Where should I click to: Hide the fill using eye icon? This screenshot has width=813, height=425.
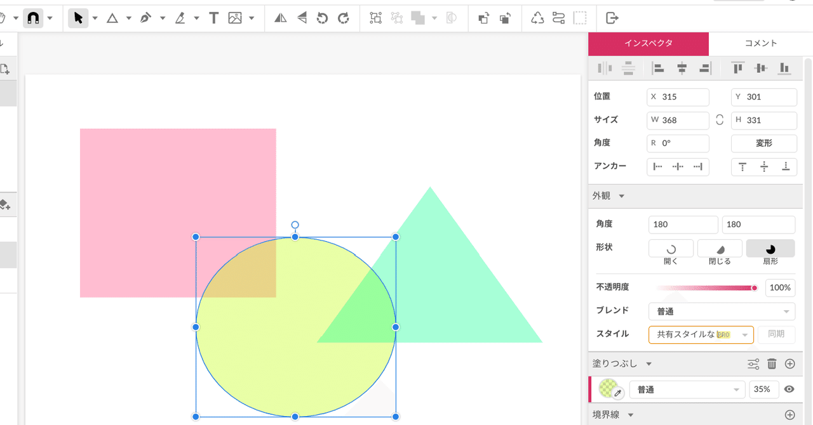pyautogui.click(x=789, y=389)
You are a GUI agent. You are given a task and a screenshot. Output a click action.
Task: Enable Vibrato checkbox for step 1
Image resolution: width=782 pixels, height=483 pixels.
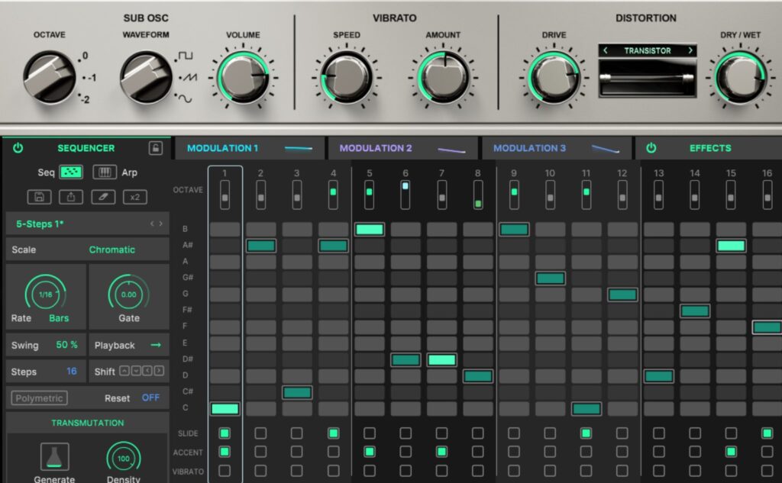coord(225,471)
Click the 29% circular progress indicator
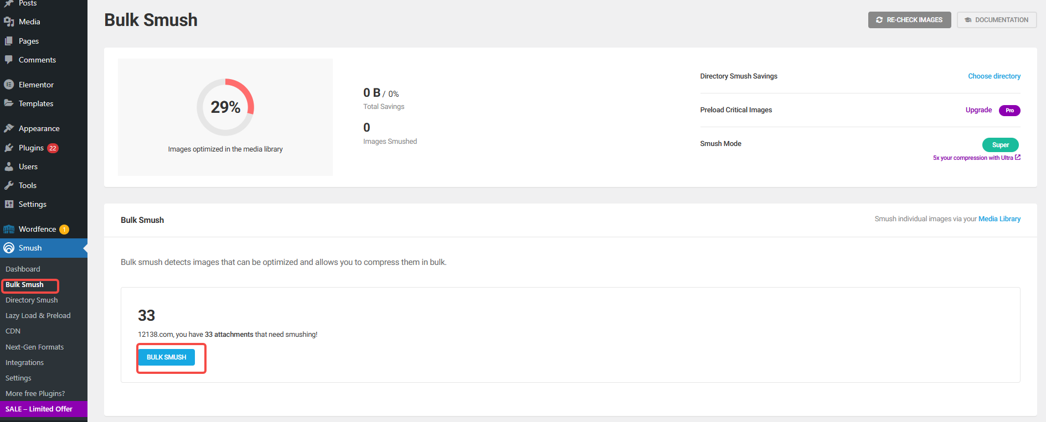 click(225, 107)
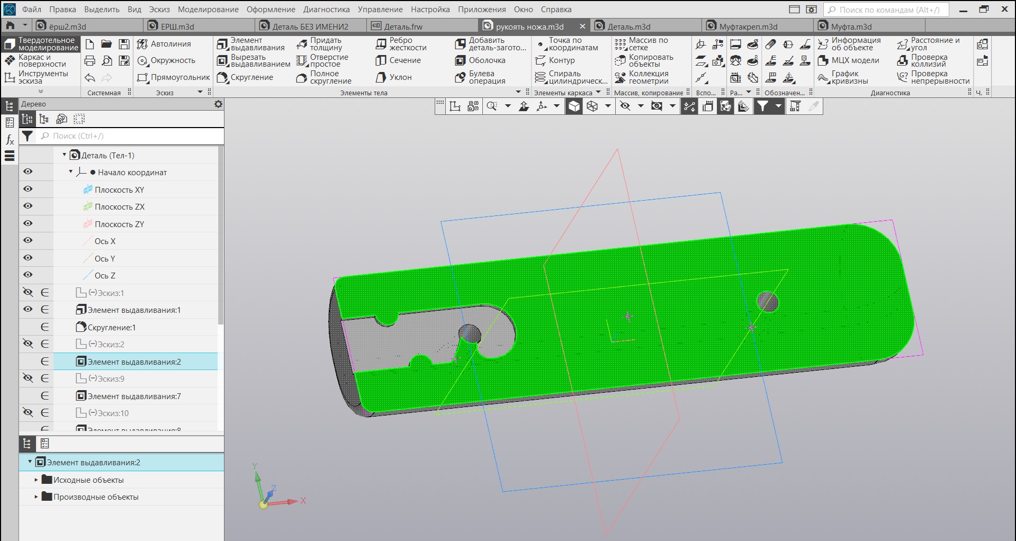Click the Булева операция icon
The image size is (1016, 541).
pyautogui.click(x=460, y=77)
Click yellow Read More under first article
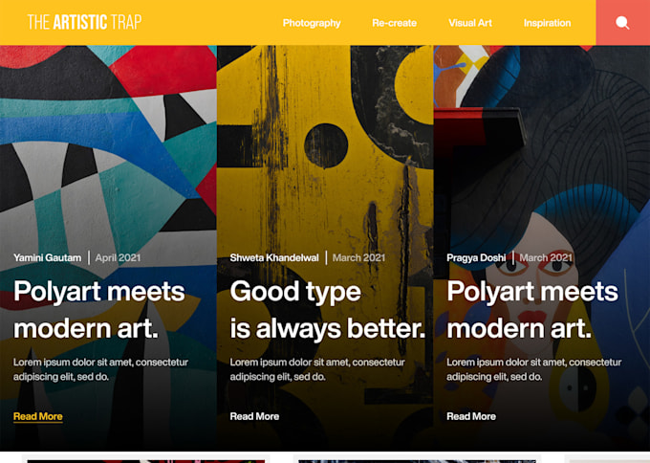Viewport: 650px width, 463px height. point(38,416)
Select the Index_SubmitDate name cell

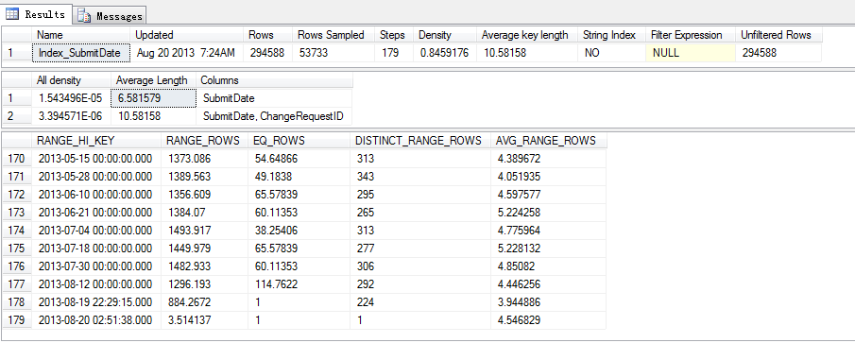(x=82, y=54)
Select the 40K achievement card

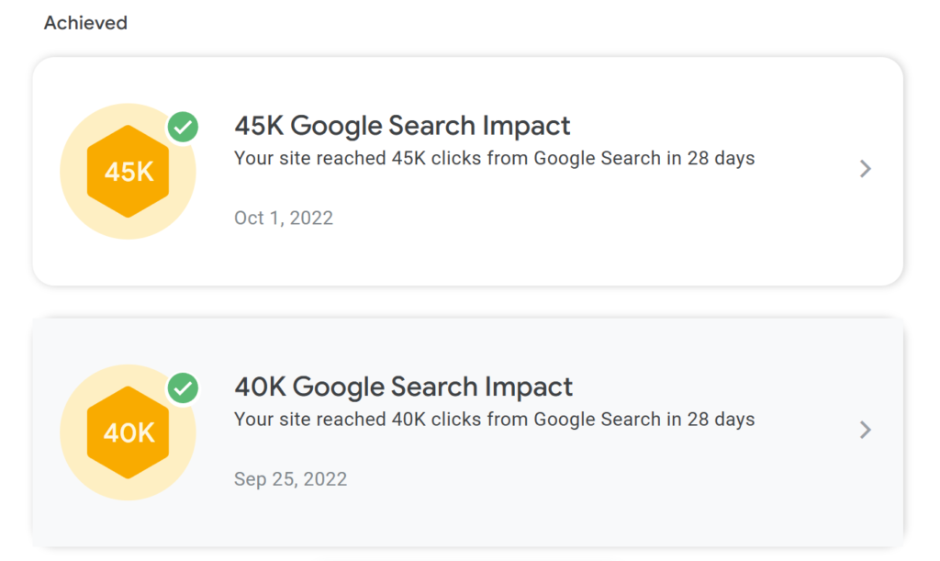point(470,431)
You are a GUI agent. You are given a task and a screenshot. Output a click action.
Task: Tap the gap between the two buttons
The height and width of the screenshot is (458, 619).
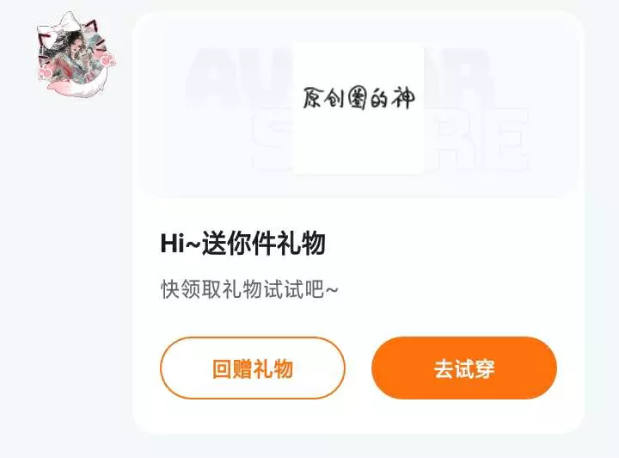(359, 368)
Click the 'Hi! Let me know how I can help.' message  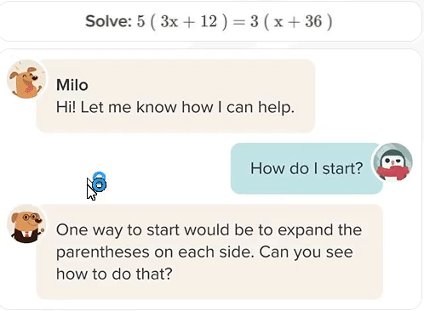(175, 107)
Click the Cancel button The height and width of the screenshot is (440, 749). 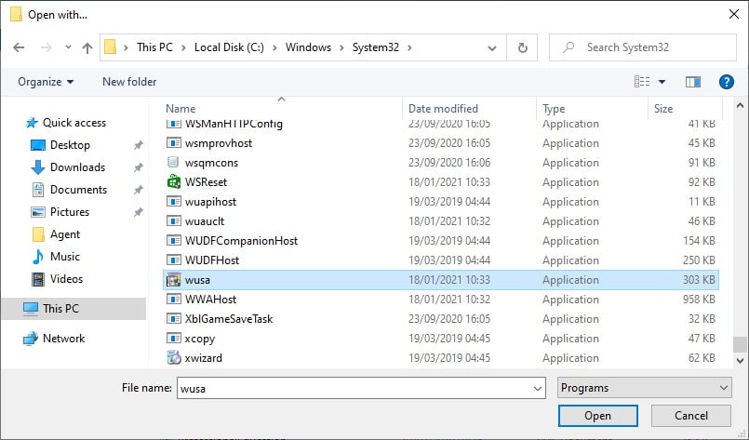point(691,416)
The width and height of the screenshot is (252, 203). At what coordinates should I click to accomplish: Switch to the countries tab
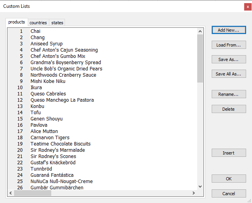38,23
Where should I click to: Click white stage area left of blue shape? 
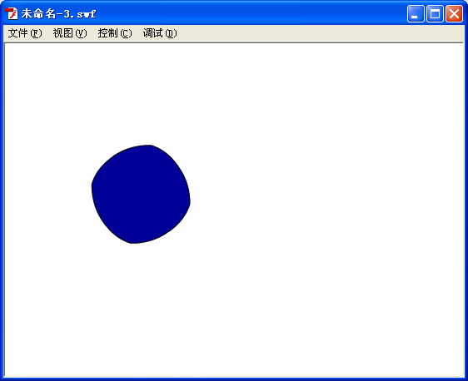click(47, 194)
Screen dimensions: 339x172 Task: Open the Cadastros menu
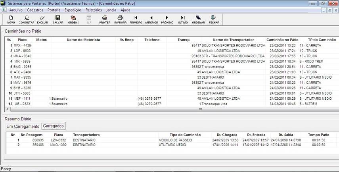tap(35, 10)
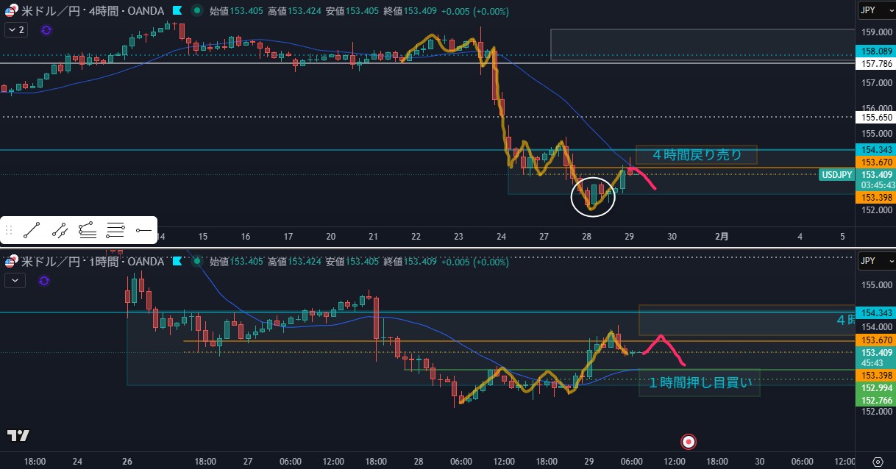Pick the Fib Retracement drawing tool
The height and width of the screenshot is (469, 896).
coord(88,231)
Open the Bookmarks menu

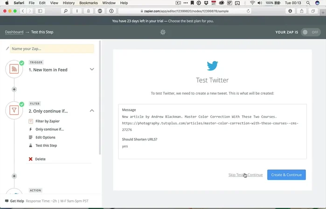point(89,3)
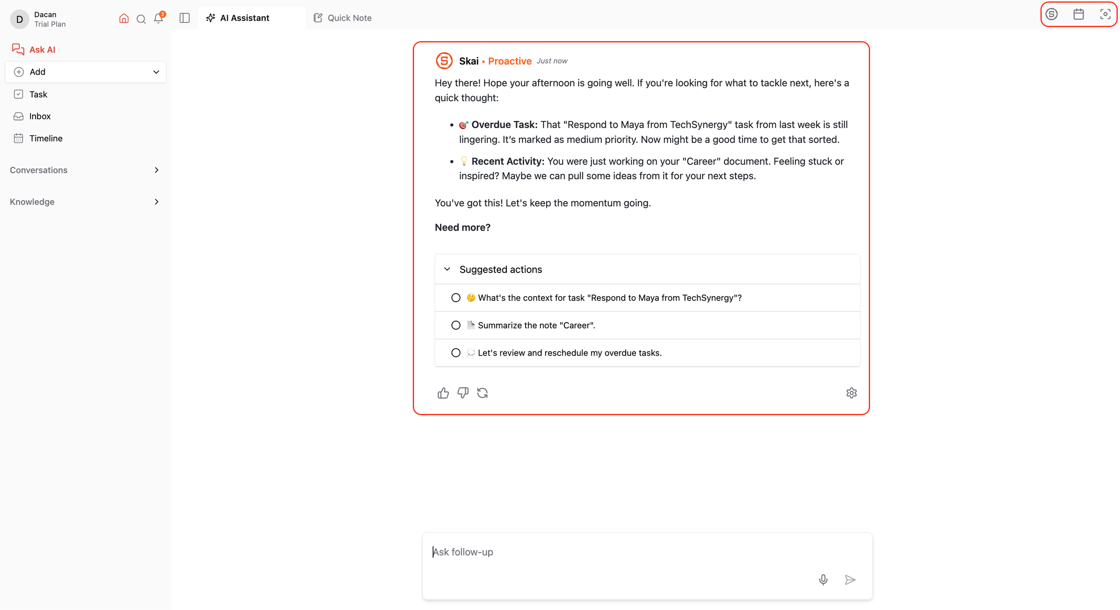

• • • • • • •

_Given request_
Retype everything from the line containing "Where should I click to: Click" down to the line containing "coord(88,231)", with both of those lines included. Leave the pictures out of your answer.

_Solution to the problem_
Where should I click to: Click white stage area left of blue shape? 
click(47, 194)
Screen dimensions: 339x172 Task: Open the Cadastros menu
tap(35, 10)
Pick the Fib Retracement drawing tool
The height and width of the screenshot is (469, 896).
coord(88,231)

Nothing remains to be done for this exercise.